Reading text:
Dead Skin Cells – Are They A Problem?

About Our Skin

The human skin is a complex organ. It consists of several layers, which are involved in a range of functions, from defence against external pathogens to temperature regulation. The skin is the largest organ of the human body and renews itself every 28 – 30 days.

In an earlier article, I provided a detailed description of the various functions of each of the layers that make up the skin, so I will not discuss these here. This article however, will look at the potential problems dead skin cells can cause if a proper skin care regime is not followed.

Skin Structure Review

The structure of the skin is basically divided into two general layers, the dermis (link to previous article) and the epidermis. The latter is divided further into 5 layers. The layer at the very surface of the skin is called the Stratum corneum, which consists mainly of dead skin cells.

Dead Skin Cells

The body sheds these dead skin cells of it’s own accord, however, exfoliation through the use of skin brushes, luffah’s or exfoliant skin care products, helps to stimulate new cell growth and reduces build up of dead skin cells.

Data records:
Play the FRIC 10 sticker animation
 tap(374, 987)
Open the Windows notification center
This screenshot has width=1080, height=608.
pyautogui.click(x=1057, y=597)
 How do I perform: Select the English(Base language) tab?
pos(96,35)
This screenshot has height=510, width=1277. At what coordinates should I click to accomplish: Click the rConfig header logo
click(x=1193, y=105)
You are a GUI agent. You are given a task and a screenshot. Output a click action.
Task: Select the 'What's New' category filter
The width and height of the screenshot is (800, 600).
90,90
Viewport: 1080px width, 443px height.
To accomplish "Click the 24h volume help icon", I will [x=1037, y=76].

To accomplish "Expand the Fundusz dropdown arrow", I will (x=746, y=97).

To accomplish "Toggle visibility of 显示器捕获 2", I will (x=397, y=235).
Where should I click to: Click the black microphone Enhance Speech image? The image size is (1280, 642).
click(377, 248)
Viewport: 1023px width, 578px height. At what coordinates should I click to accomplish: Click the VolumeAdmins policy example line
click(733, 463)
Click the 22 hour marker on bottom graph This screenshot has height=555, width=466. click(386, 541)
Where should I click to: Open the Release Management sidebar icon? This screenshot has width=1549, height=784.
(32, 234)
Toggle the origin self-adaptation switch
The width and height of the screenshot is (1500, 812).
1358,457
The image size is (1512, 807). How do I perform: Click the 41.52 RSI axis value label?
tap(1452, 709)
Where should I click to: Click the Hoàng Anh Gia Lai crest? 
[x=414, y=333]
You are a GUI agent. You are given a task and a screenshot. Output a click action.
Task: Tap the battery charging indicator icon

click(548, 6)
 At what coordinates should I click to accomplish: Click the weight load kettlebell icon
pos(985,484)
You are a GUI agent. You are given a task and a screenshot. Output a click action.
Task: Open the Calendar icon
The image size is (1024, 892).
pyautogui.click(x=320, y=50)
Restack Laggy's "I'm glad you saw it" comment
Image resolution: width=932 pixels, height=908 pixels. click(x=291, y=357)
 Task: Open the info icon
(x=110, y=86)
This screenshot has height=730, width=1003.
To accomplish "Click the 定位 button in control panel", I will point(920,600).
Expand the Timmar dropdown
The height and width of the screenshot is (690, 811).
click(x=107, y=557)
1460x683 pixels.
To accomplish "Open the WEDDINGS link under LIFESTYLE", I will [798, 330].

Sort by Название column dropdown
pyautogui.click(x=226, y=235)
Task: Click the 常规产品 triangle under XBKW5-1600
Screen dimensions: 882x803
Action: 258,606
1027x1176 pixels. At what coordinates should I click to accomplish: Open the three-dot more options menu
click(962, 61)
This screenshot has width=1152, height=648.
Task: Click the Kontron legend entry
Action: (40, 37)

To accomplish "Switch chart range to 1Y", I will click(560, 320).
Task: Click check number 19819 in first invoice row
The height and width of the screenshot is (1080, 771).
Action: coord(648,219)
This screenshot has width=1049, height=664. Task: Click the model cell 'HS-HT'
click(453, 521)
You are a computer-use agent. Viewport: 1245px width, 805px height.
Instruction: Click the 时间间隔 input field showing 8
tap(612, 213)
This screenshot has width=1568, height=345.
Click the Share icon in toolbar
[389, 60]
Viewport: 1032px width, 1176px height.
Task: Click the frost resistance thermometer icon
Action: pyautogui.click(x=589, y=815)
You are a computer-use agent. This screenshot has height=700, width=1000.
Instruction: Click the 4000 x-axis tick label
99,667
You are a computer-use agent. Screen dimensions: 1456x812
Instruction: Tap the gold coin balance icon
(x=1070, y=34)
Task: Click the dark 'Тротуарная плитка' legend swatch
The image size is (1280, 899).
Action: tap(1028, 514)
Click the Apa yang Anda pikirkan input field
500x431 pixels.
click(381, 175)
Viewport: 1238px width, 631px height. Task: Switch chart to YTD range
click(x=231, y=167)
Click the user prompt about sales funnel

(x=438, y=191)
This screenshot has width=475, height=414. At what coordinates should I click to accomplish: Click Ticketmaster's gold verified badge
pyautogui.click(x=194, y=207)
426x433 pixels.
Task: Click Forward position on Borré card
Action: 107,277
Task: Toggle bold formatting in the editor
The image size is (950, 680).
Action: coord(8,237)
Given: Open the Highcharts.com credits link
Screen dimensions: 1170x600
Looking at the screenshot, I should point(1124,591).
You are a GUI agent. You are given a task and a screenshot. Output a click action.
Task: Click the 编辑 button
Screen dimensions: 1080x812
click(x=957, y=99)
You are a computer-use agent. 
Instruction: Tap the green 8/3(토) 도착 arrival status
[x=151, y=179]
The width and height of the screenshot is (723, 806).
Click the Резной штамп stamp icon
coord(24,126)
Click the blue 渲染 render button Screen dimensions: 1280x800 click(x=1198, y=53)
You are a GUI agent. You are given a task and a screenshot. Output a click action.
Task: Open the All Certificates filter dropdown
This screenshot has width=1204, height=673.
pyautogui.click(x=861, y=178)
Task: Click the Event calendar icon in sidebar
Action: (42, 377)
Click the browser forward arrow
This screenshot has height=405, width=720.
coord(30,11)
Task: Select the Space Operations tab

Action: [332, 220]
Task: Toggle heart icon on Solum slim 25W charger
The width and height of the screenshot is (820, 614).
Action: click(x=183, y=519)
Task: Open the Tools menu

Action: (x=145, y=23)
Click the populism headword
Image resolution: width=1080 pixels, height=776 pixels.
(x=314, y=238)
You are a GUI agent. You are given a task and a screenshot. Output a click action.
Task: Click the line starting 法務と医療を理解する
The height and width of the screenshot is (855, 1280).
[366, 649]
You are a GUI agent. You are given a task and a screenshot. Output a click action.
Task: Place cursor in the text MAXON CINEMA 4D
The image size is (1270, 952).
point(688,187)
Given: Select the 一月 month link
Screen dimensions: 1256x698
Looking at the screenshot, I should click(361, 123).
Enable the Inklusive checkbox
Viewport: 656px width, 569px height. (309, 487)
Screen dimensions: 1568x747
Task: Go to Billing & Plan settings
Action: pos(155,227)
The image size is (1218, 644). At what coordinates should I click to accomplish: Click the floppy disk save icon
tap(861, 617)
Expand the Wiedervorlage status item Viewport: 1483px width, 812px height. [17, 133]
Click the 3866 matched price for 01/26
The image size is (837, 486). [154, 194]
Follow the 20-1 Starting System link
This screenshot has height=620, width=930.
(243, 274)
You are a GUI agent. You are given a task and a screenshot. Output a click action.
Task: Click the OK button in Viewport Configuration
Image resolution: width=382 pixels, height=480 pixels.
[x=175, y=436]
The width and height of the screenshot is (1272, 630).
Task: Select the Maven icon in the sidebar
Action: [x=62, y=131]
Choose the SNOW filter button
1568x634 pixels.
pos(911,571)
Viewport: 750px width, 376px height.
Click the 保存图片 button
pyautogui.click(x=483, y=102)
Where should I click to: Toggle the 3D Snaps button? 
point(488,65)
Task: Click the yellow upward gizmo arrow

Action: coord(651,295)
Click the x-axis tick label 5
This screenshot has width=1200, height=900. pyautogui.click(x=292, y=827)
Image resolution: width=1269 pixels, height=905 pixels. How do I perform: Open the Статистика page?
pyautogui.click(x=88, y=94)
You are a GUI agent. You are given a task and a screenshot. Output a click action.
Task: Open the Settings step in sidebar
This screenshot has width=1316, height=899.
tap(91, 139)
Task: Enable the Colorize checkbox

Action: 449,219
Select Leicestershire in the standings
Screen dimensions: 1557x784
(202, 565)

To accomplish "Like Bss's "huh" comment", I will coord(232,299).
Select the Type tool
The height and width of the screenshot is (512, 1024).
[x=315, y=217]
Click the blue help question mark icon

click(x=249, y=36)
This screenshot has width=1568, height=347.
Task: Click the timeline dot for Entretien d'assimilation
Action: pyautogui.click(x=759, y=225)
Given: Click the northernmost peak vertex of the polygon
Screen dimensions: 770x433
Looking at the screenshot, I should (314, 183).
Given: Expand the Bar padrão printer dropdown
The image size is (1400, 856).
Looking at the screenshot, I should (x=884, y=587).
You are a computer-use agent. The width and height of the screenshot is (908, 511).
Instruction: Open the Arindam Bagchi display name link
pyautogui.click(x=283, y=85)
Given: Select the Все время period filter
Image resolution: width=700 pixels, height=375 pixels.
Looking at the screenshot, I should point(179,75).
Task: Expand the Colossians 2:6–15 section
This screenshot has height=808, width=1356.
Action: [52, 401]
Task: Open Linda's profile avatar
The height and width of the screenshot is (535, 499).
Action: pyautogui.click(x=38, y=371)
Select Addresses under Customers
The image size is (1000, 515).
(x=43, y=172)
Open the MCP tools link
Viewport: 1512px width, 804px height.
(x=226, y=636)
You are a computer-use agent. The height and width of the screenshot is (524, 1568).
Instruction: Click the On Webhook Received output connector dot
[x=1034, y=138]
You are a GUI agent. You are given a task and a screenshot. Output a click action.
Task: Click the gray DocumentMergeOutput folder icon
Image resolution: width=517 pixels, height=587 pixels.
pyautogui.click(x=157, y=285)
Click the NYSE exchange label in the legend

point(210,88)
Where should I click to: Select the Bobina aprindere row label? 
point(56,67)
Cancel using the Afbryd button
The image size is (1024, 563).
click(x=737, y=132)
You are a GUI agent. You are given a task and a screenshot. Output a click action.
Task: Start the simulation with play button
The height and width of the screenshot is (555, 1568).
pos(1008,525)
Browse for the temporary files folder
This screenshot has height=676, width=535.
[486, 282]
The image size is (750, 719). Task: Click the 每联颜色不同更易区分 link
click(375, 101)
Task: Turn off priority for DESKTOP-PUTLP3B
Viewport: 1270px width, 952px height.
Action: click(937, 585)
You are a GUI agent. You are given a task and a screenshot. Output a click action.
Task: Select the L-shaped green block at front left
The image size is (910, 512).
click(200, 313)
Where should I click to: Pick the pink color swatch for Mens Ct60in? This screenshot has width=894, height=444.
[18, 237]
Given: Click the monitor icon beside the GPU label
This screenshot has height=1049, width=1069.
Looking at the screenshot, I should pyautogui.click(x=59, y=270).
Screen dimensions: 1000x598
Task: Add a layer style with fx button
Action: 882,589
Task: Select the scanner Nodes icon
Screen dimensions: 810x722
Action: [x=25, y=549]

Exercise:
From the text on dead skin cells, copy the passage that begins with the words "The structure of" and stops after "mainly of dead skin cells.", keeping every word unchanged.

Answer to this task:
The structure of the skin is basically divided into two general layers, the dermis (link to previous article) and the epidermis. The latter is divided further into 5 layers. The layer at the very surface of the skin is called the Stratum corneum, which consists mainly of dead skin cells.